É um cabelo lindo, que me faz sorrir e lembrar daquela longínqua vez em que proclamei que tinha "o cabelo mais fixe de sempre". Acaricia-me as orelhas e as têmporas, faz-me cócegas nos lábios, esconde-me o pescoço. É macio, mas está seco do Verão. Tem caracóis meigos que o Sol aloirou.

Tenho óculos-de-sol pousados na cabeça e a testa franzida. Às vezes mordo o lábio inferior. Outras, humedeço-o com a língua. Tenho um pauzinho de gelado na mão esquerda, que vou levando à boca para mordiscar.

O Mundo à minha volta é um silêncio de pessoas. À frente, estou a três passos de dar um salto imenso rumo ao mar. Oiço as ondas a bater contra as rochas lá em baixo, mas é um barulho suave, porque o mar está calmo, como eu. Vejo pássaros a sobrevoarem o azul, que soltam vocalizações aleatórias quando lhes apetece e não parecem mais do que traços pretos desenhados no infinito. A bola amarela impossivelmente fixa no céu enche o cenário de luz e de calor e de sentido.

Atrás de mim há vento e cheiro a terra. Sinto areias a roçarem em mim, quando há alguma rara rajada que se eleva com mais força. O carro ficou lá em baixo.

Sinto-me bonita e completa, parte do cenário. A mente parou para dar espaço aos infindáveis estímulos do exterior. Os cheiros que me consomem, os ruídos que me desligam, as visões que me despem de palavras.

Quando os meus olhos fixam o chão, sinto-me uma pessoa cheia de sorte. A Vida foi fantástica para mim. É fantástica para mim. Quando os olhos se fixam no horizonte, lembro-me do enorme que é o Mundo e dos milhões de pessoas que nunca poderei conhecer. Quando levanto os olhos para o céu, e sinto os óculos a escorregarem da cabeça, lembro-me do quão pequena sou eu.

E então oiço passos e uma cabeça pousa no meu ombro. Uma mão procura carinhosamente lugar no meu bolso vazio. Outra mão prende a minha t-shirt larga como se desejasse que eu não fugisse nunca. A minha mão esquerda age em nome do sorriso no meu rosto e repousa no punho agarrado com tanta força à minha t-shirt que ela fica amarrotada. Dou atenção a cada um dos dedos, um a um, até que eles relaxam e se soltam e se lembram que eu continuo ali.
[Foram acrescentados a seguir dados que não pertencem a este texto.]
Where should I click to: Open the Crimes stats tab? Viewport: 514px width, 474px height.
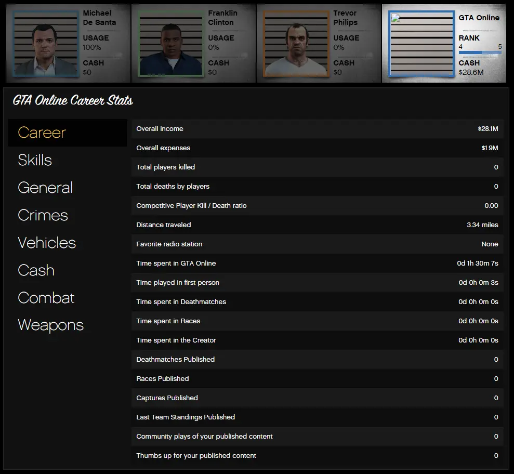point(43,215)
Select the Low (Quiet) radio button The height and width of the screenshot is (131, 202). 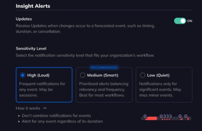[x=142, y=75]
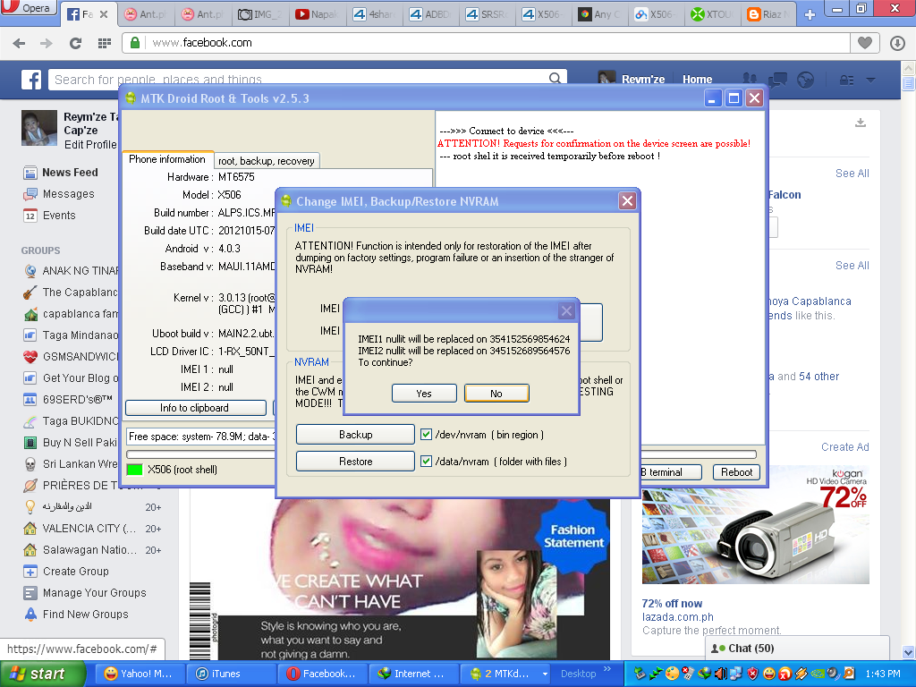Open the Speed Dial grid icon

(104, 43)
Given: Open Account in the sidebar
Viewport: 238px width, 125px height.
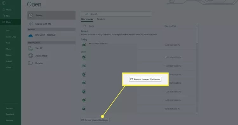Looking at the screenshot, I should tap(10, 108).
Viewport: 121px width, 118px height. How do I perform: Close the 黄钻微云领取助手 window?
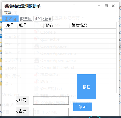113,6
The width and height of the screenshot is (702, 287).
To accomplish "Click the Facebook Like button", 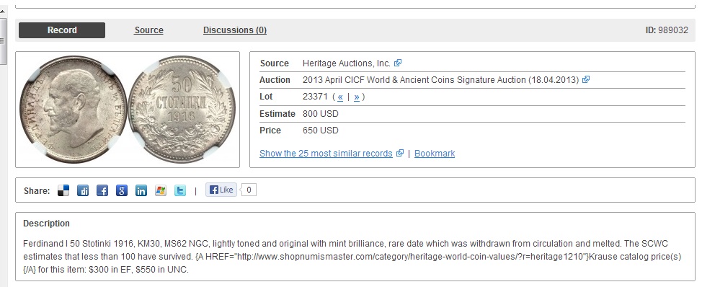I will tap(221, 190).
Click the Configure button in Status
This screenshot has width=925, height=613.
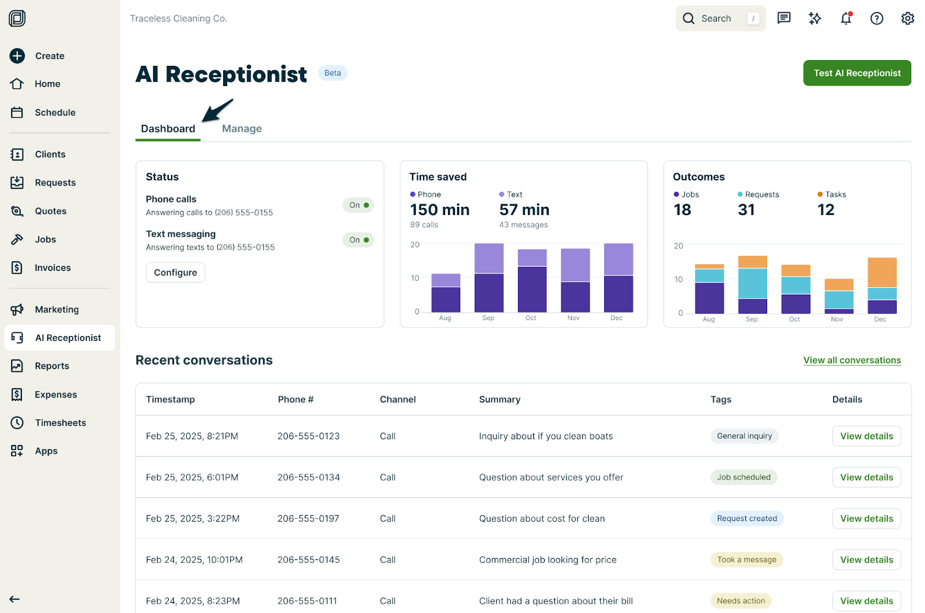pos(175,273)
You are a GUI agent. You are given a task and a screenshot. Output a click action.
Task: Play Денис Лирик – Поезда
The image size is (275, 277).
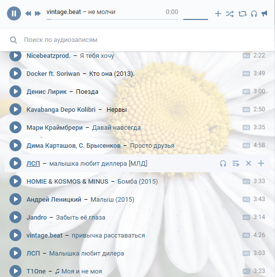15,91
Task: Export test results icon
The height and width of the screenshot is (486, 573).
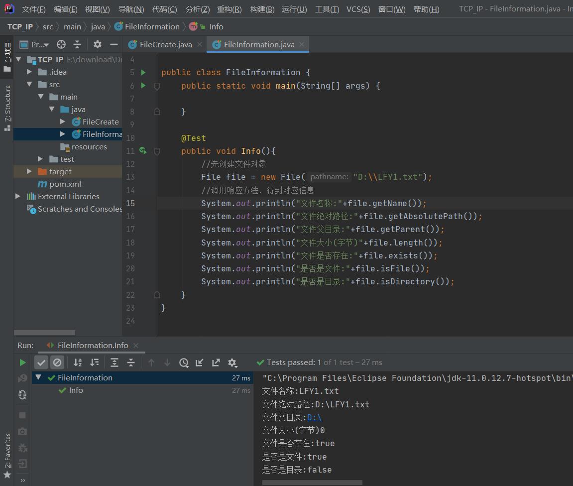Action: 216,363
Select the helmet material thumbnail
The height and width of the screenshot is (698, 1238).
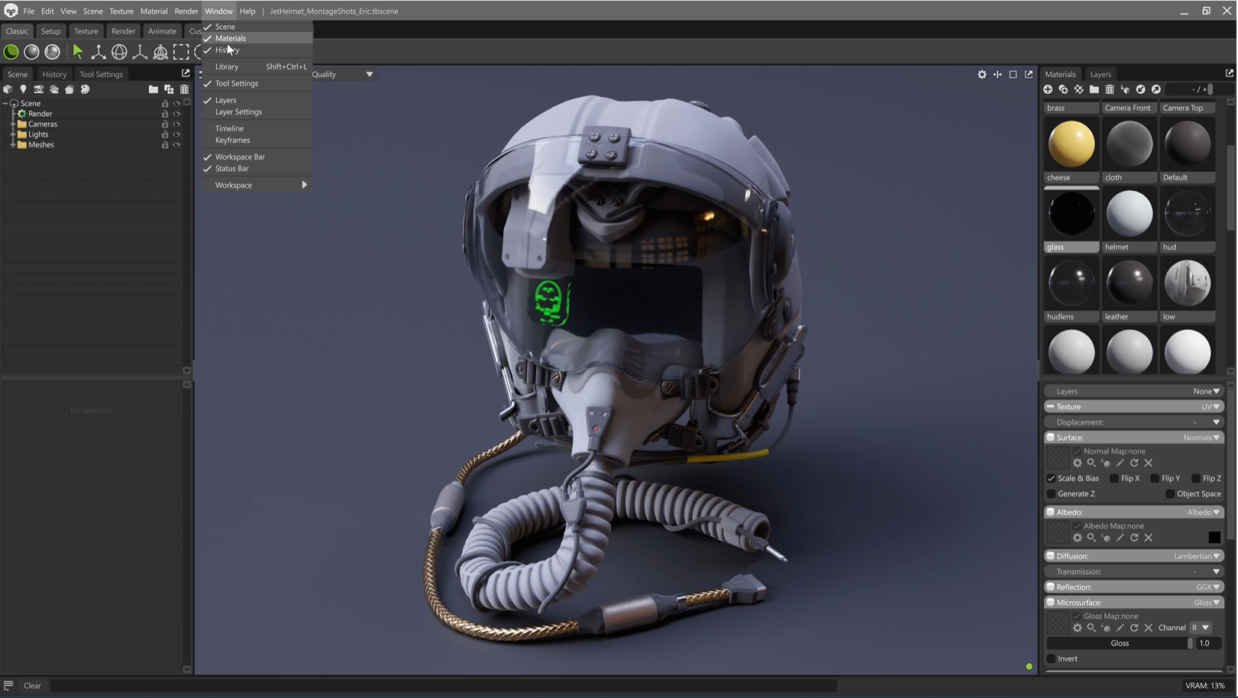click(1129, 214)
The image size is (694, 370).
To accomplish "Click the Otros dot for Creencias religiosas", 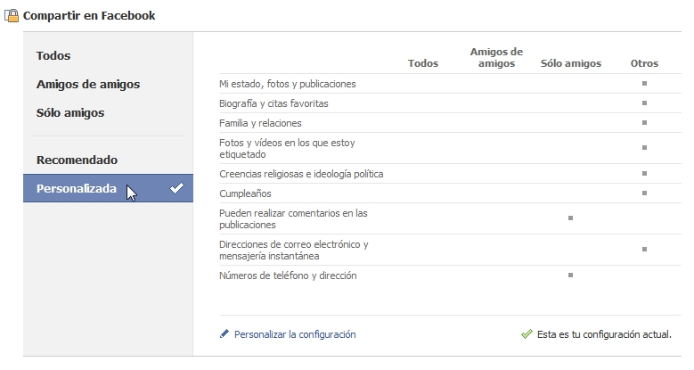I will pyautogui.click(x=644, y=173).
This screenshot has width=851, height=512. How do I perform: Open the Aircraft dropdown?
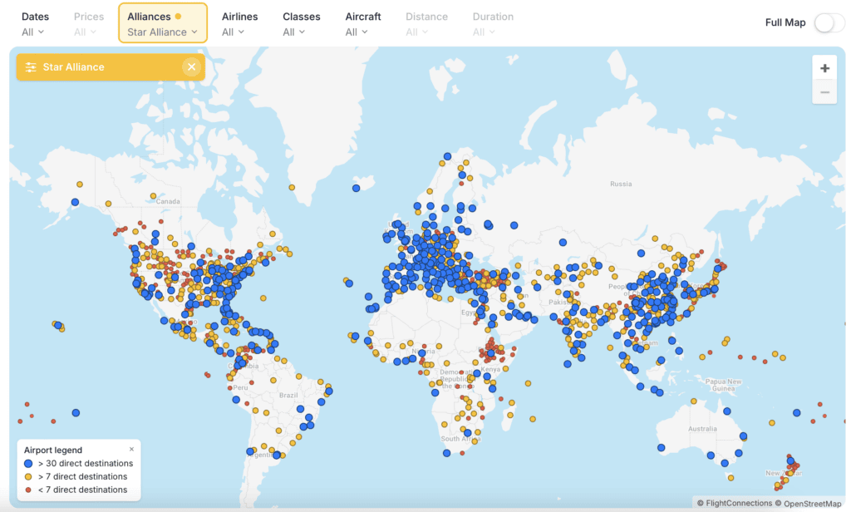(357, 32)
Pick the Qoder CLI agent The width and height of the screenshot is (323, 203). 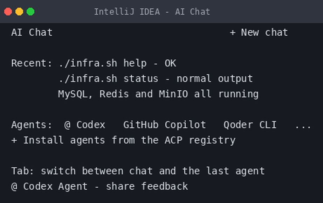(x=250, y=125)
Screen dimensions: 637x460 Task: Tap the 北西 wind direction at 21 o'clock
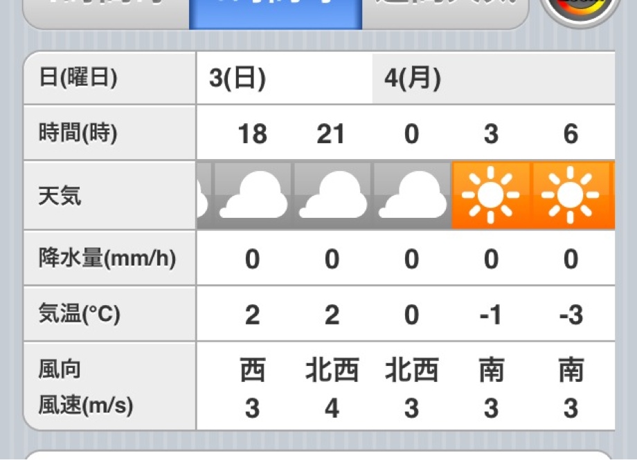coord(332,370)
Continuo aqui.

Já passaram tantos anos.

"Vens, Maria?"

Desculpa, ainda não sei se o teu português vai ter sotaque.

"Eles estão à nossa espera."

Com um balanço, desencosto-me da árvore e dou meia volta. Beijo-te o nariz, ponho-te um fio de cabelo atrás da orelha e começo a caminhar a teu lado.

Sei exactamente quem eles são. Só faltas tu.

MJNuts

2 comments:

André Pereira said...

Omg omg, que coisa mais fofa de sempre :(

Gostei imenso e de ti também!

odeioervilhas said...

este não pude evitar comentar: parece de livro ! breathtaking.